# What you should do
Extract the lines of the listing below, from its first line up to and including the line containing "en (1308, 41)", and reproduce them verbatim.

(Collection entries)

--------

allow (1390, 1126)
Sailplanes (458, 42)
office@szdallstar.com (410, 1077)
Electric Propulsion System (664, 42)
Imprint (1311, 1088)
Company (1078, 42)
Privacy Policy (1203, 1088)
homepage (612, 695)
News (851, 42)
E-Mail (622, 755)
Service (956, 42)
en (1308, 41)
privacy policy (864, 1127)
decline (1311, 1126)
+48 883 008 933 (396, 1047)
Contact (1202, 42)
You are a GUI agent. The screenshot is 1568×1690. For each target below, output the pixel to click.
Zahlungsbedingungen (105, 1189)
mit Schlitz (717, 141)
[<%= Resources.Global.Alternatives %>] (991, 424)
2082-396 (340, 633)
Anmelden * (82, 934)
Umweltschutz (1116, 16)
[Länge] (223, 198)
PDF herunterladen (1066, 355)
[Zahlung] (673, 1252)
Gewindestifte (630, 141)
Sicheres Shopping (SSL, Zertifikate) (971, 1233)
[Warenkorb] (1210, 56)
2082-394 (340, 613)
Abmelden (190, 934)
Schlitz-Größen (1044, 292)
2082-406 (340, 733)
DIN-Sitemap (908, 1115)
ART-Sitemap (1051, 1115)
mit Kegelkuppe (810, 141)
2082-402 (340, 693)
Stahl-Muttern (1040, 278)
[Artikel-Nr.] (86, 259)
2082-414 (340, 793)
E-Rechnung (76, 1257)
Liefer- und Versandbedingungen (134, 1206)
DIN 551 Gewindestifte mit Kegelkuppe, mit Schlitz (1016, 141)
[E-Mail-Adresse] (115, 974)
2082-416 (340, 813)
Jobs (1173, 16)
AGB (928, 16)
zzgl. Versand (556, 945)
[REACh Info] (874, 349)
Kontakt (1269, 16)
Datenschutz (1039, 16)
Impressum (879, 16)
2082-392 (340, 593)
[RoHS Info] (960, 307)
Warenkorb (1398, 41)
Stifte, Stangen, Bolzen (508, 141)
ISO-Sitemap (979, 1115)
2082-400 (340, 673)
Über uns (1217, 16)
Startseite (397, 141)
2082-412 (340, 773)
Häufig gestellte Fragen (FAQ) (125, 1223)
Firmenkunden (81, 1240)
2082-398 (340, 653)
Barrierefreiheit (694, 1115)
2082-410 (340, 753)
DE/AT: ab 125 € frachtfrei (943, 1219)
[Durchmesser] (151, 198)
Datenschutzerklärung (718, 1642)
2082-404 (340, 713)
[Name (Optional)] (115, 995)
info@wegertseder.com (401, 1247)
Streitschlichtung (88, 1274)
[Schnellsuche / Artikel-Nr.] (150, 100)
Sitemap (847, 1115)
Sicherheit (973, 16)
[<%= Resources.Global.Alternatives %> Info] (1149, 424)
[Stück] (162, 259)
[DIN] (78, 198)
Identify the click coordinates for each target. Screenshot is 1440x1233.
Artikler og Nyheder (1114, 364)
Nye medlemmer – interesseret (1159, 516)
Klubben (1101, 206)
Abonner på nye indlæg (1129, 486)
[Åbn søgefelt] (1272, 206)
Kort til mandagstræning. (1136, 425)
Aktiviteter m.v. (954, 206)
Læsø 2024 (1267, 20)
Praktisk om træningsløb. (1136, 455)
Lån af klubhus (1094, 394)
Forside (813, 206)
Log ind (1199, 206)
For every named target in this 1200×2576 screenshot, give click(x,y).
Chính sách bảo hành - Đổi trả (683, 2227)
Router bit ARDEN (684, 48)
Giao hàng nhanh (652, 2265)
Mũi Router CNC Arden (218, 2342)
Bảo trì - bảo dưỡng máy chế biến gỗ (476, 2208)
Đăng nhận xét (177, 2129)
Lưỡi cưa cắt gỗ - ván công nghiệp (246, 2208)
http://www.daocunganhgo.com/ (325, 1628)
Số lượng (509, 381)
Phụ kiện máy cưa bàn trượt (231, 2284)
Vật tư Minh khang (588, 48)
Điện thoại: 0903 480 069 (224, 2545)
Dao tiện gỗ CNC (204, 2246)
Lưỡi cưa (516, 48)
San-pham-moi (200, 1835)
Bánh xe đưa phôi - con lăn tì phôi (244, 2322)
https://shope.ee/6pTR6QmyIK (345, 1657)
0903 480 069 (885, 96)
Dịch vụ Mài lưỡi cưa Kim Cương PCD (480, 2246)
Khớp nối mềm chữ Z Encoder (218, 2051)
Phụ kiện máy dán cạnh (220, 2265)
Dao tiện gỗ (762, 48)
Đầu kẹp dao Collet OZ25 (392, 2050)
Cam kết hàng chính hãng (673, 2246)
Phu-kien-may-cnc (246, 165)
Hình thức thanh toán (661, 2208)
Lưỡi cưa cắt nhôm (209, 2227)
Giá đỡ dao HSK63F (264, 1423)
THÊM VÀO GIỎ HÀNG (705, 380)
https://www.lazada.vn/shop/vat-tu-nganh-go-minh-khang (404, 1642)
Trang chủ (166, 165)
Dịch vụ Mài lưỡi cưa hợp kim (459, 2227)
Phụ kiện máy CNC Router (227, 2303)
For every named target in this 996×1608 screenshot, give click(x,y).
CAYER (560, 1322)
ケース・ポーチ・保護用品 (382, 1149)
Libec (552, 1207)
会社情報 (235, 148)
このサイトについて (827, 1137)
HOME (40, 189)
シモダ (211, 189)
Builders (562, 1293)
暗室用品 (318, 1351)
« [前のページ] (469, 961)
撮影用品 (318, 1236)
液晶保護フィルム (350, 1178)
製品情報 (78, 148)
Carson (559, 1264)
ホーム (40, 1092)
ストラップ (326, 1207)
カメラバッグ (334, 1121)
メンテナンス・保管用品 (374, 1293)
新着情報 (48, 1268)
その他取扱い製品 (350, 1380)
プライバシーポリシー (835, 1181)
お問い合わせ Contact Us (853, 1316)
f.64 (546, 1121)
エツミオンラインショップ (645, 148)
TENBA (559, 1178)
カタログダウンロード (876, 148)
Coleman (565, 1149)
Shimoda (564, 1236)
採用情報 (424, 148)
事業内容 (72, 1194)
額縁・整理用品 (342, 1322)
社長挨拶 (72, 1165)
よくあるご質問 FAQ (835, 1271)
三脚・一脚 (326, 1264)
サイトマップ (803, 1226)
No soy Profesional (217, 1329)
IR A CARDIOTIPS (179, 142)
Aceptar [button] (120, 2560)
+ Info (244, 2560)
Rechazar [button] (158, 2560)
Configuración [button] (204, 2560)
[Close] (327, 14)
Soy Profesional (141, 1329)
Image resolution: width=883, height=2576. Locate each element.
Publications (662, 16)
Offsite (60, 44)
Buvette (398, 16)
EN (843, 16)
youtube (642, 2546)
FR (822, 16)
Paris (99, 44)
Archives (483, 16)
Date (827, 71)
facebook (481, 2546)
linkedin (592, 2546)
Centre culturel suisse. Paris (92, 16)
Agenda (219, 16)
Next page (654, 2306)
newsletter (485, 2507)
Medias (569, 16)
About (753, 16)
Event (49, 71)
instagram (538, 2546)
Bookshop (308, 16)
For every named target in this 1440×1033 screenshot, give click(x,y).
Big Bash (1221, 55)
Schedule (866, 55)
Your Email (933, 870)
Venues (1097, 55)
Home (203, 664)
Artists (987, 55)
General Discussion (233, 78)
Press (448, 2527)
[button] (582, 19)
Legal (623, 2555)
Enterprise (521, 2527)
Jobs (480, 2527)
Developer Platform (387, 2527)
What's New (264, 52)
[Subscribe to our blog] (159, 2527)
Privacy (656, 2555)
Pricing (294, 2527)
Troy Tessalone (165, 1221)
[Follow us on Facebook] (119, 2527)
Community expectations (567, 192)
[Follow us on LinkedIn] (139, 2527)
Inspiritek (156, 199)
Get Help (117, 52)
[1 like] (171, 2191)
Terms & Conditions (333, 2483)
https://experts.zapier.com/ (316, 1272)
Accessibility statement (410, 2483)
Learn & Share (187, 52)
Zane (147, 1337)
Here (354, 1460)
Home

--------

# Exercise response
allow (1390, 1126)
Sailplanes (458, 42)
office@szdallstar.com (410, 1077)
Electric Propulsion System (664, 42)
Imprint (1311, 1088)
Company (1078, 42)
Privacy Policy (1203, 1088)
homepage (612, 695)
News (851, 42)
E-Mail (622, 755)
Service (956, 42)
en (1308, 41)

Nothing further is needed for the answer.